Perdana Menteri Thailand Paetongtarn Shinawatra. Foto: The Bangkok Post
Bangkok: Perdana Menteri Thailand Paetongtarn Shinawatra dijadwalkan bertemu dengan Letnan Jenderal Boonsin Padklang pada Jumat 20 Juni 2025 dalam upaya meredam krisis politik yang tengah mengguncang pemerintahannya.
Pertemuan ini menyusul kebocoran percakapan telepon antara dirinya dengan mantan Perdana Menteri Kamboja Hun Sen, yang menyebut Boonsin sebagai "lawan".
Mengutip dari The Star, Jumat 20 Juni 2025, Paetongtarn, yang baru menjabat kurang dari satu tahun, telah menyampaikan permintaan maaf secara terbuka pada Kamis 19 Juni 2025, setelah kebocoran rekaman tersebut memicu kemarahan publik dan ketegangan diplomatik dengan Kamboja. Pemerintah Thailand bahkan telah melayangkan protes resmi ke Phnom Penh atas insiden tersebut.
Krisis ini semakin dalam ketika Partai Bhumjaithai, mitra utama dalam koalisi yang berhaluan konservatif, menarik dukungan pada Rabu 18 Juni 2025. Partai itu menilai Paetongtarn telah menghina militer dan merusak martabat negara. Dengan keluarnya Bhumjaithai, koalisi yang dipimpin oleh Partai Pheu Thai kini hanya memegang mayoritas tipis di parlemen.
Jika satu lagi partai besar menarik dukungan, pemerintahan Paetongtarn bisa tumbang dan Thailand berpotensi kembali dilanda ketidakstabilan politik, di tengah tekanan ekonomi dan ancaman tarif perdagangan dari Presiden AS Donald Trump.
Namun, di tengah tekanan tersebut, terdapat sedikit kabar baik. Partai Demokrat, salah satu pilar konservatif dalam koalisi menyatakan akan tetap bertahan.
“Partai Demokrat akan tetap berada dalam pemerintahan demi membantu menyelesaikan tantangan yang dihadapi negara saat ini,” ujar partai itu dalam pernyataan resmi.
Dukungan serupa juga disampaikan oleh partai Chartthaipattana dan United Thai Nation (UTN) usai pertemuan darurat.
Tekanan politik meningkat
Dalam rekaman pembicaraan dengan Hun Sen yang bocor ke publik, Paetongtarn dinilai terlalu lemah dan mengalah, khususnya saat membahas sengketa perbatasan. Namun, pernyataannya tentang Boonsin Padklang sebagai “lawan” dinilai paling merusak, mengingat militer Thailand memiliki peran sangat dominan dalam politik nasional.

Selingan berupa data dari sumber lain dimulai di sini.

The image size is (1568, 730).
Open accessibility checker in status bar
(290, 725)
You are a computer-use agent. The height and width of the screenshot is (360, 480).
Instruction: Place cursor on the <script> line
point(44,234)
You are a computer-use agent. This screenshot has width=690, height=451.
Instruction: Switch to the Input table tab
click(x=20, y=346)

Pada Kamis, Paetongtarn tampil di depan publik didampingi para pejabat tinggi militer dan kepolisian, sebagai upaya menunjukkan persatuan. Meski demikian, sejumlah protes kecil mulai muncul di jalanan, dan berbagai pihak menyerukan agar ia mundur atau mengumumkan pemilu dini.
Koalisi yang dipimpinnya saat ini juga dianggap tidak solid, mengingat latar belakang berseberangan antara Partai Pheu Thai dengan partai-partai konservatif pro-militer yang selama dua dekade terakhir berseberangan tajam dengan ayahnya, Thaksin Shinawatra.

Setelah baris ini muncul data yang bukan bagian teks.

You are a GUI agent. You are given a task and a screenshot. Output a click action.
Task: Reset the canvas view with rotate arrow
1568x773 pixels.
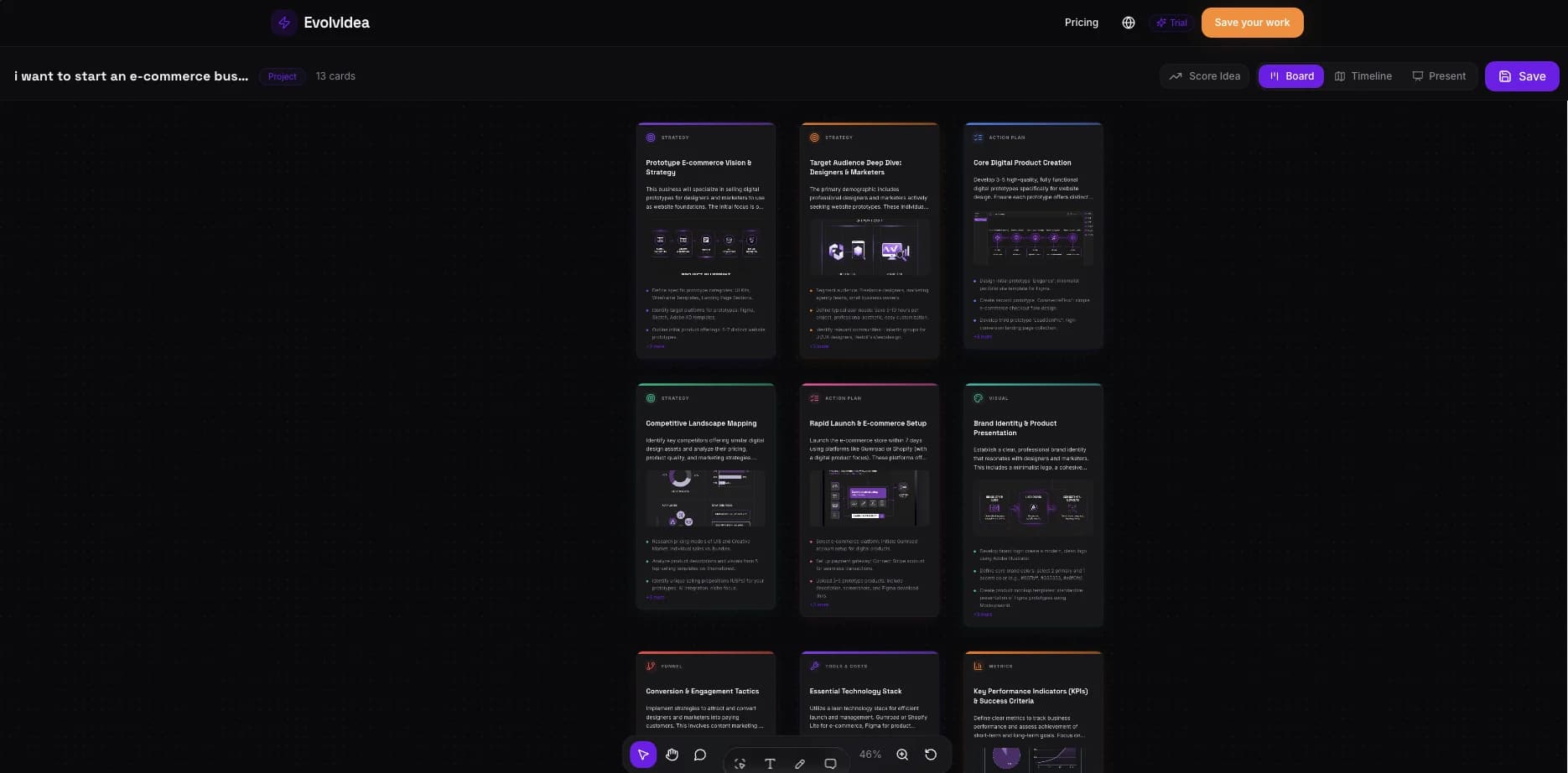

Thaksin, yang kini berusia 75 tahun, merupakan figur populis yang masih mendapat dukungan kuat dari masyarakat pedesaan, tetapi dibenci oleh kalangan elite karena dianggap korup dan otoriter. Ia digulingkan lewat kudeta militer pada 2006, dan sejak itu politik Thailand terus diliputi ketegangan antara kelompok pendukung dan penentangnya.
Dengan mayoritas yang sangat rapuh dan tekanan internal koalisi yang tinggi, masa depan pemerintahan Paetongtarn kini berada di ujung tanduk.